**Instructions to follow**
Please lay out the records, starting at their first line and ending at the line containing "tap(935, 735)", as a Markdown table with the columns n and Line, one numbered row per line. Skip blank lines and leave out the pictures.

**Supplied data**
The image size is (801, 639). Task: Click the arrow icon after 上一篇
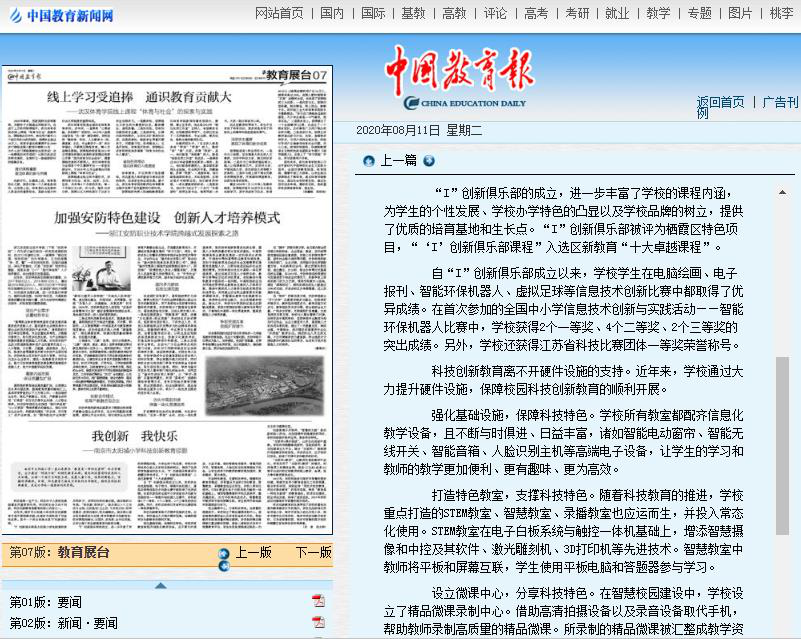point(429,160)
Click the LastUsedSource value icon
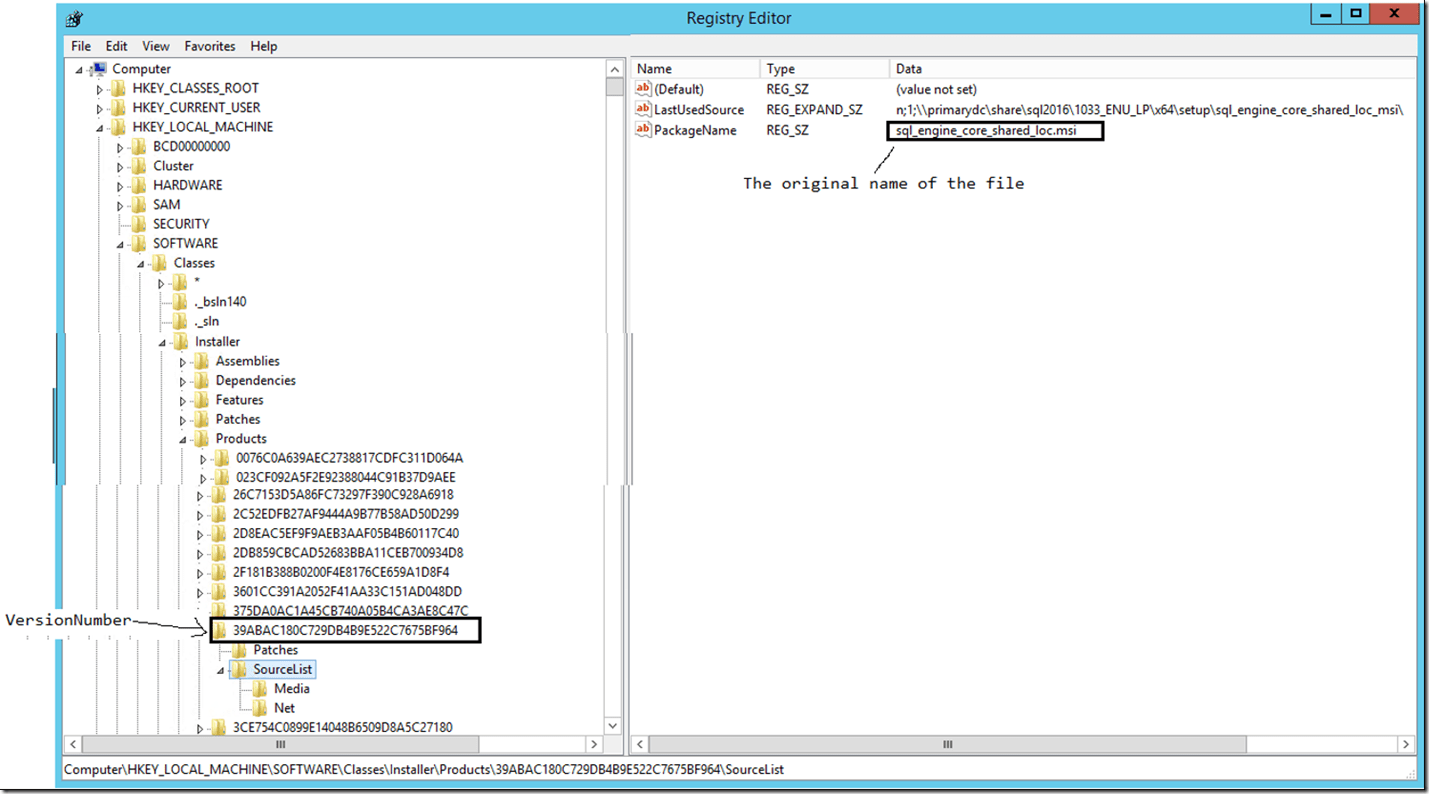The image size is (1429, 794). click(x=644, y=110)
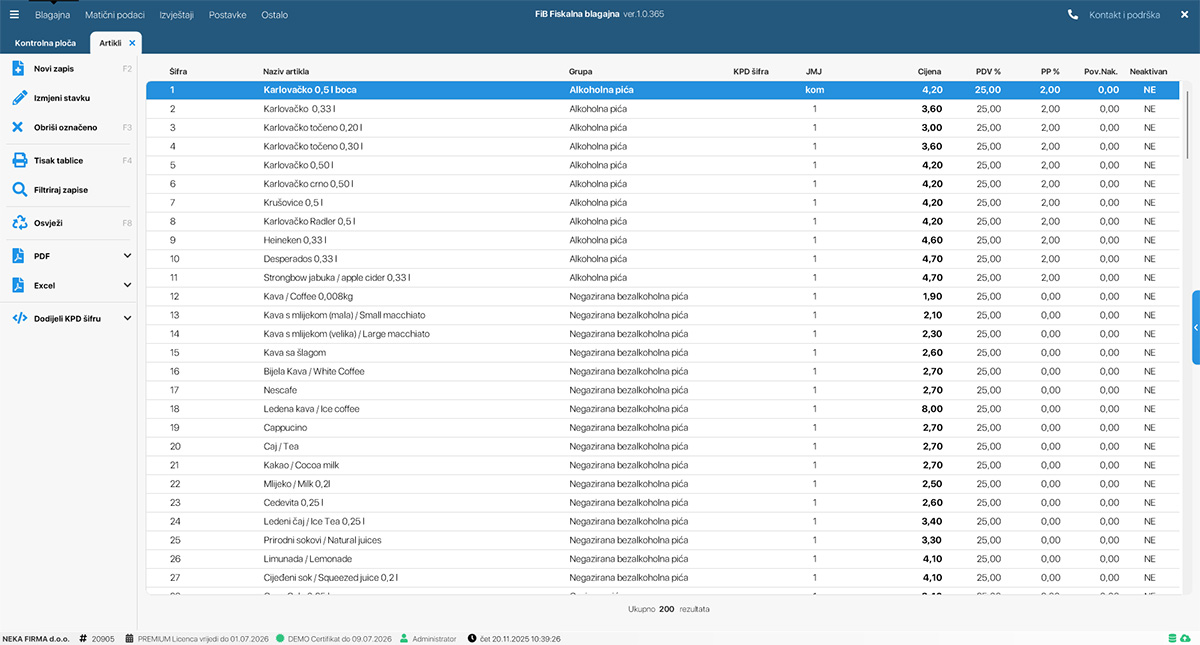Expand the PDF export dropdown
This screenshot has width=1200, height=645.
pyautogui.click(x=127, y=256)
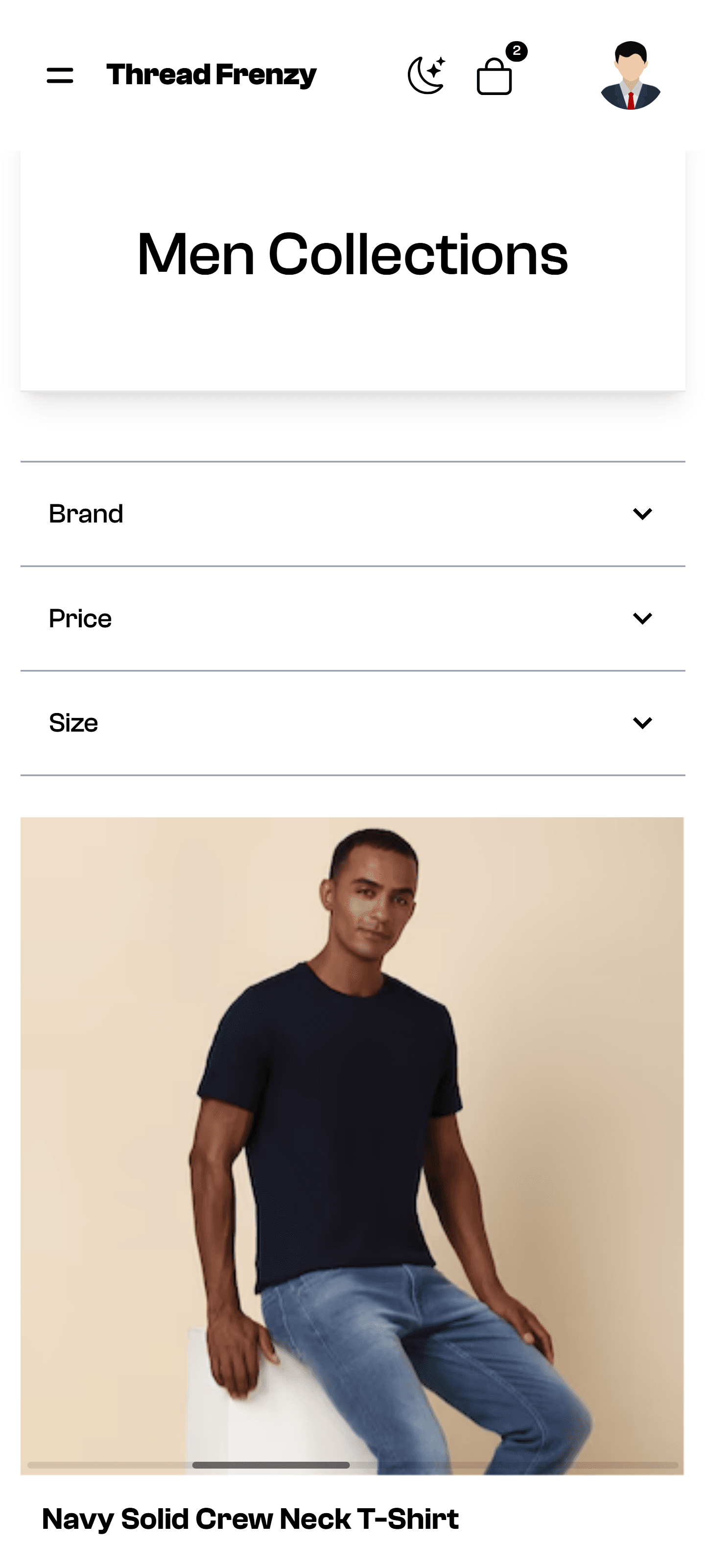Screen dimensions: 706x1568
Task: Select the Brand filter label
Action: click(x=86, y=514)
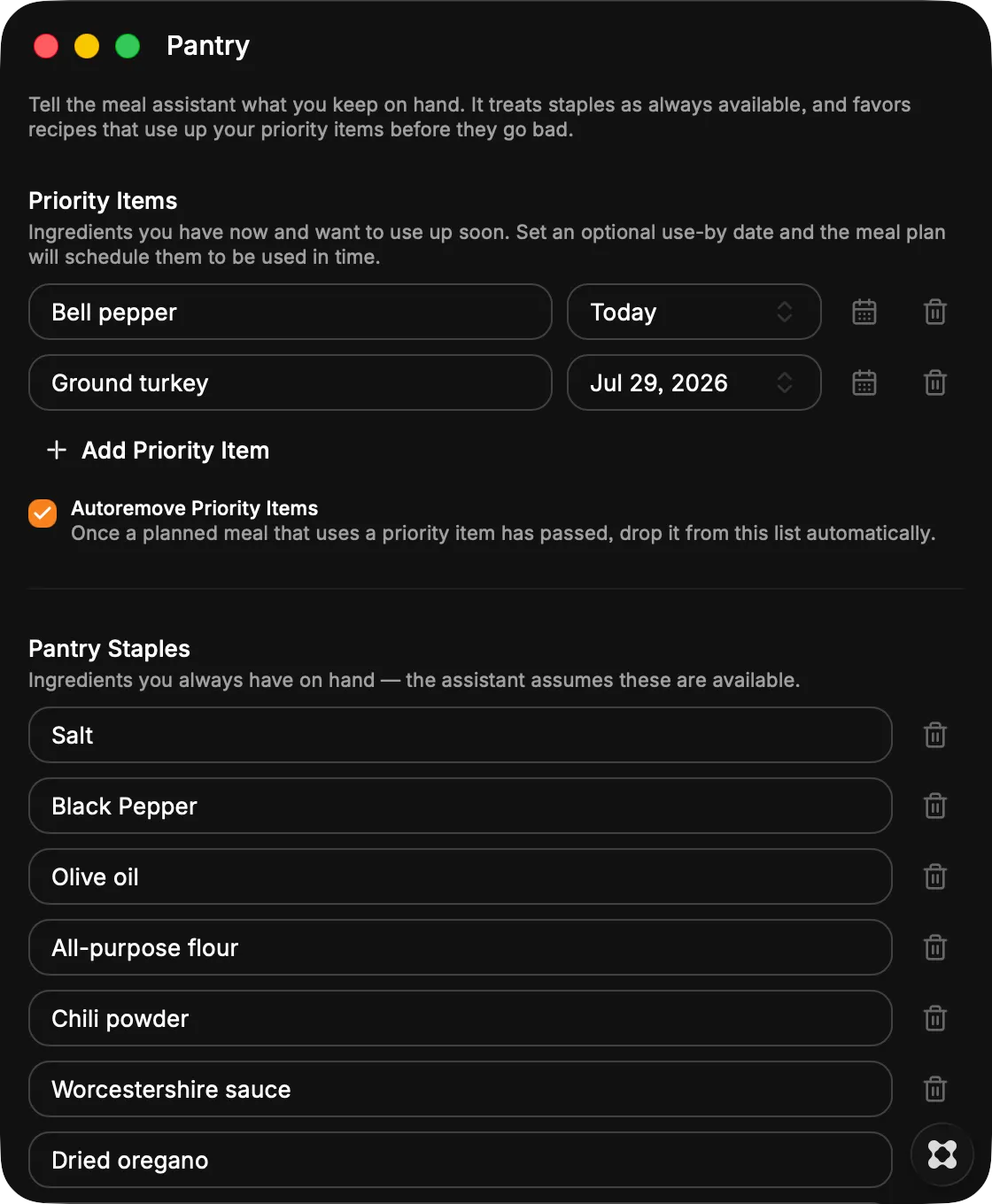Remove Salt from pantry staples

tap(935, 735)
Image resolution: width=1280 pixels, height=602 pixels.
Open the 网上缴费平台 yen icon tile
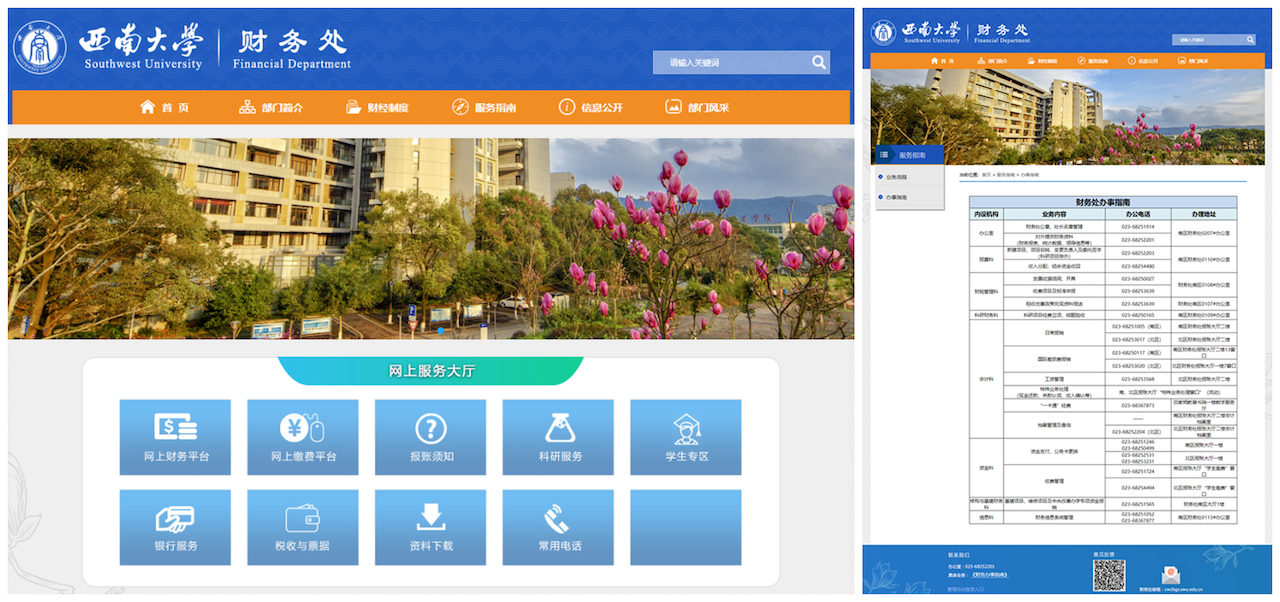coord(303,437)
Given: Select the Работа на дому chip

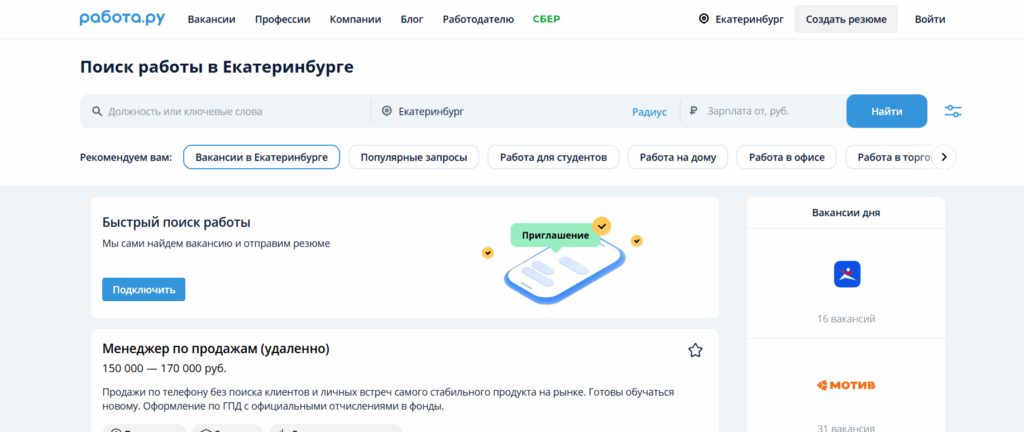Looking at the screenshot, I should point(677,158).
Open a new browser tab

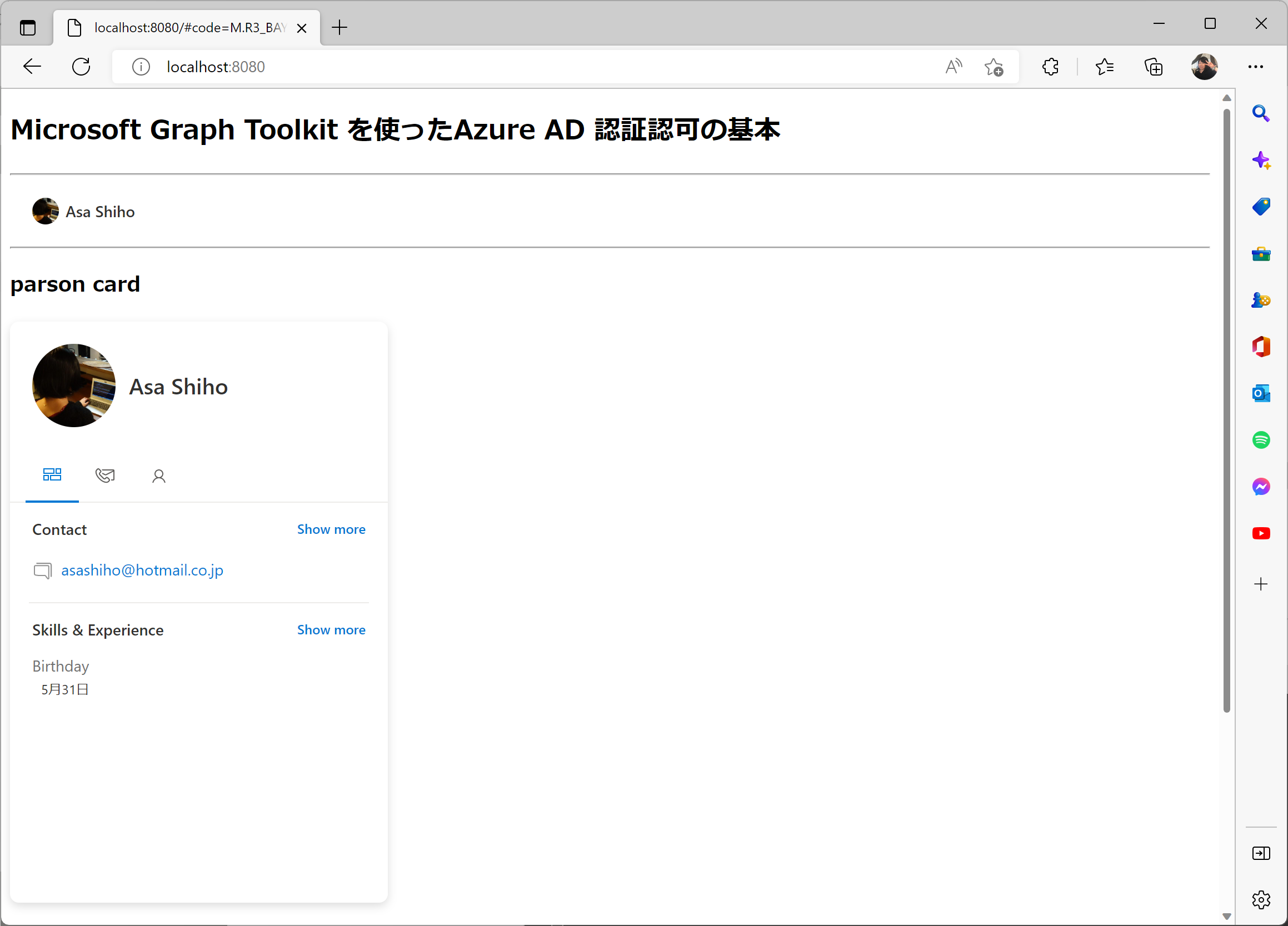[x=339, y=27]
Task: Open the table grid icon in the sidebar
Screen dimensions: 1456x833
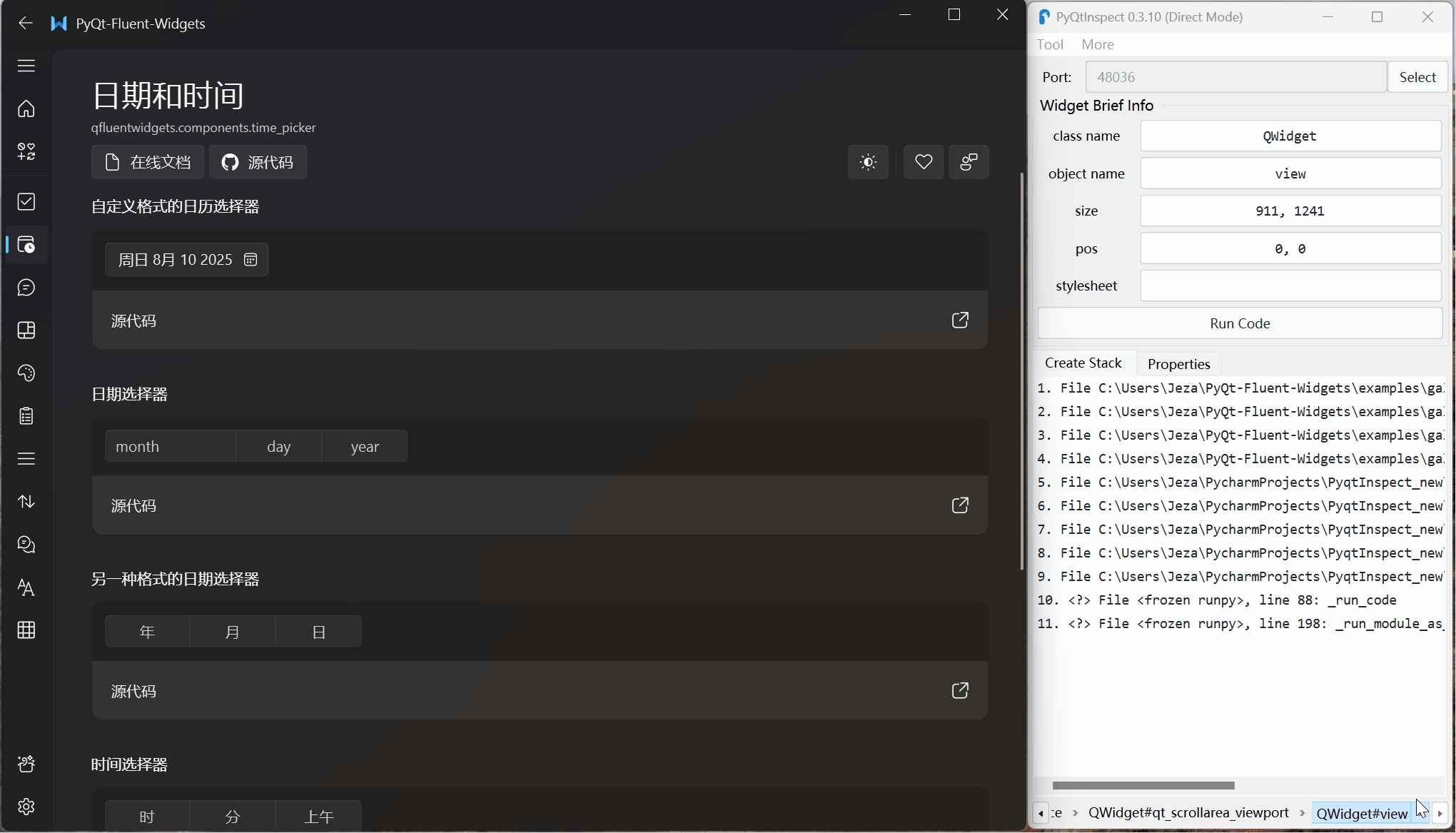Action: coord(26,630)
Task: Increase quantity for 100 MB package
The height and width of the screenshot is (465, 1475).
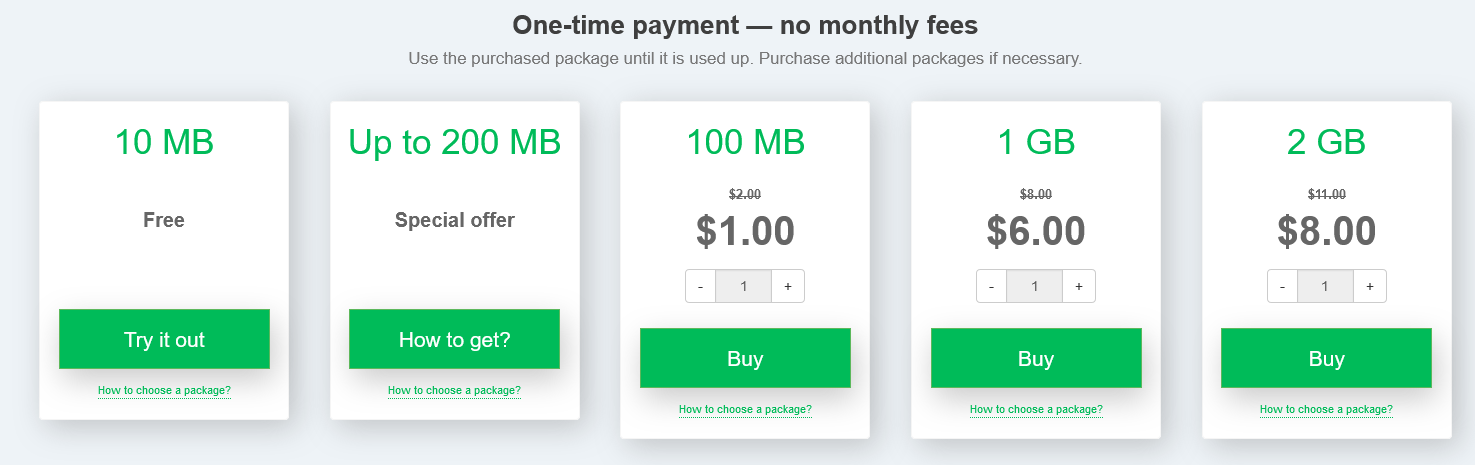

**Correct answer**
| n | Line |
|---|---|
| 1 | The image size is (801, 639). Task: Click the arrow icon after 上一篇 |
| 2 | point(429,160) |
| 3 | Click the LastUsedSource value icon |
| 4 | The image size is (1429, 794). click(x=644, y=110) |
| 5 | Expand the PDF export dropdown |
| 6 | This screenshot has width=1200, height=645. |
| 7 | pyautogui.click(x=127, y=256) |
| 8 | Screen dimensions: 706x1568 |
| 9 | Task: Select the Brand filter label |
| 10 | Action: click(x=86, y=514) |
| 11 | Remove Salt from pantry staples |
| 12 | tap(935, 735) |